Stephanie
Stephanie asked Matt Ruff:

I’m very intrigued by your response to the TV series adaptation. I have said many times,”But the book was so much better!” With Lovecraft Country, I can’t wait for the next episode. Even though elements and details and order have changed somewhat, it is a beautiful adaptation of your work. Why do you think as readers we are often reluctant to embrace a film adaptation of a favorite book not 100% faithful to the book?

Matt Ruff In one of my previous answers, I talked about how it’s natural for readers to feel as though they’ve formed a personal relationship with an author whose work speaks to them. I think a similar phenomenon applies to the works themselves. When someone has reread a favorite novel multiple times, it can come to seem as if it’s *their* story—so it’s no surprise, really, if they get possessive about it. And it’s not just film adaptations that readers sometimes have problems with. They can even turn on the actual author, if a sequel or a series goes in a direction they don’t like. (“How dare you kill off so-and-so!”)

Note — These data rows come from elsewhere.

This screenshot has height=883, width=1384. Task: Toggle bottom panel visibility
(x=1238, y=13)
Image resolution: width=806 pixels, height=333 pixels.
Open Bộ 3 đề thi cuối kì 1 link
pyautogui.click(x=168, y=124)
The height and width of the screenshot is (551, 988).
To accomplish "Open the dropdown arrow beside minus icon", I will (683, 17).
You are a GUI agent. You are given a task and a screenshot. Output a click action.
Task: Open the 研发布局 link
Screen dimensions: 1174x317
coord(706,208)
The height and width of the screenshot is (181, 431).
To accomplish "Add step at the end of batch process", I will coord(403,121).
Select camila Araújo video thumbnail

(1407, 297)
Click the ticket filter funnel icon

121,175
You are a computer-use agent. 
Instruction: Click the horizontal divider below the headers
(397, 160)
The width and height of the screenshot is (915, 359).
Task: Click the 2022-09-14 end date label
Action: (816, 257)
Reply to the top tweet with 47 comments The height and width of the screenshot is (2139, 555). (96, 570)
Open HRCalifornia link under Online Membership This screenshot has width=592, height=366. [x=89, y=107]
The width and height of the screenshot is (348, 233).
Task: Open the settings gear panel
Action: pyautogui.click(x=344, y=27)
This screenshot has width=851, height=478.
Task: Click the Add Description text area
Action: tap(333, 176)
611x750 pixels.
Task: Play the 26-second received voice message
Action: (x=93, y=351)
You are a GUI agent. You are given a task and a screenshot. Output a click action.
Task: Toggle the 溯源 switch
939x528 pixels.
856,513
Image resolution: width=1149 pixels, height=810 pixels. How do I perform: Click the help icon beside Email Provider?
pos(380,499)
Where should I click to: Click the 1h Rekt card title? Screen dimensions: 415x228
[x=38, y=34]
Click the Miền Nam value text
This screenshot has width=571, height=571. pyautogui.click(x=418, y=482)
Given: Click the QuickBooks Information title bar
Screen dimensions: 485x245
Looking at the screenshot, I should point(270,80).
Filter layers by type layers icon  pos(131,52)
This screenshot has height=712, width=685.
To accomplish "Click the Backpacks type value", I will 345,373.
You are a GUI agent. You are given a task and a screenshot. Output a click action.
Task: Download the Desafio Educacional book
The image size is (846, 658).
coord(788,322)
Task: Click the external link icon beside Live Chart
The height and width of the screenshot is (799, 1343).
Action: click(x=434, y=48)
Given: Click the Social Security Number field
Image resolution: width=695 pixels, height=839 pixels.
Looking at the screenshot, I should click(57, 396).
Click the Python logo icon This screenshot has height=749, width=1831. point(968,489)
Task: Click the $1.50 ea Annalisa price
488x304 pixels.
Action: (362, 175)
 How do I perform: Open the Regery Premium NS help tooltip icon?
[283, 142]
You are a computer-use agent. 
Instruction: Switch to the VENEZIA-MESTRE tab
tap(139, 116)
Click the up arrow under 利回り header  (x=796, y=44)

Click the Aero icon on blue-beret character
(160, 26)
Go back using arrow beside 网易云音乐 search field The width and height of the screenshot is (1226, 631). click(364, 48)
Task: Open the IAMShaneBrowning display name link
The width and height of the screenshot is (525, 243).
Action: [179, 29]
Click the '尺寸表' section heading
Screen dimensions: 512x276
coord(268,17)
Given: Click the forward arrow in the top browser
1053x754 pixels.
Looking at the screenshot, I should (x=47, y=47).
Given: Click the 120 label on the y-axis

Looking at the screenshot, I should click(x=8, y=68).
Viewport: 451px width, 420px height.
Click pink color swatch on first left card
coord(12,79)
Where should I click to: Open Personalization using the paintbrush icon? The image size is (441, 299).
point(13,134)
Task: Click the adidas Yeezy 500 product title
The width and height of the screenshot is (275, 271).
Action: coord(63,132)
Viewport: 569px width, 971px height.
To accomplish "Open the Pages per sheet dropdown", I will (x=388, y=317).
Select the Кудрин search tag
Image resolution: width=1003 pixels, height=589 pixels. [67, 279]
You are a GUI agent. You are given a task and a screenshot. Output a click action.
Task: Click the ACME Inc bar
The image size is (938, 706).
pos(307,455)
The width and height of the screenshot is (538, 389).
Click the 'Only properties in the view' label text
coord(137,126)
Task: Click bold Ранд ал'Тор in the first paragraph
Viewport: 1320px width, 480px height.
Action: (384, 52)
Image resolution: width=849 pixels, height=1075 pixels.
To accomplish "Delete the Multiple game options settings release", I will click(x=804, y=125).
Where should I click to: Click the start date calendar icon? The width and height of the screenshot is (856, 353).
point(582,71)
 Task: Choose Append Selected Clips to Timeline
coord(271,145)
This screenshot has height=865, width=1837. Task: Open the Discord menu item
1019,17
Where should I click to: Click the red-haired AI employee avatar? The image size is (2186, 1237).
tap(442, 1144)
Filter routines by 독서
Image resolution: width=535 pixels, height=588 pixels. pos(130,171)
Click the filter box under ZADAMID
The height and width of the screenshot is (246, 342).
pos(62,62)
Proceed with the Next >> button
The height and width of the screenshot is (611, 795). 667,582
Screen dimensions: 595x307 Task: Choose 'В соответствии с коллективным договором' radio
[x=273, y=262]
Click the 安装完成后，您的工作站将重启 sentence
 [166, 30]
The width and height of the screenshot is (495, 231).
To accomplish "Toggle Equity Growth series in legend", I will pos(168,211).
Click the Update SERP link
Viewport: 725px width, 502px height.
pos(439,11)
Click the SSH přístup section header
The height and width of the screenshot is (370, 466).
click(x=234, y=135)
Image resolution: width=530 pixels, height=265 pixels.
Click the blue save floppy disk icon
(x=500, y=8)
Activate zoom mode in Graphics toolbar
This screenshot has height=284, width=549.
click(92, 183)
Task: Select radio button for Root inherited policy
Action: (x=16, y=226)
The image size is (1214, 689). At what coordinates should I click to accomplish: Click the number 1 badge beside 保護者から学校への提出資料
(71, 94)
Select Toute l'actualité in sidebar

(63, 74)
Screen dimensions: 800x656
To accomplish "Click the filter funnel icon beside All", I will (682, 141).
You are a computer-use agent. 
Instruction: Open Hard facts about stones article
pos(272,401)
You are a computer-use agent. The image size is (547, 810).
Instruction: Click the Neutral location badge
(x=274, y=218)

Fortunately for my own sanity, I don’t seem especially prone to this sort of possessiveness, even with regards to my own writing. I expect TV and film adaptations to differ from the source material, and am usually pretty good at judging them on their own merits. In the case of Lovecraft Country, it helps that I think the HBO series is incredibly well done, but even if it weren’t, I think I’d be OK with it—my own version of the story still exists, and always will.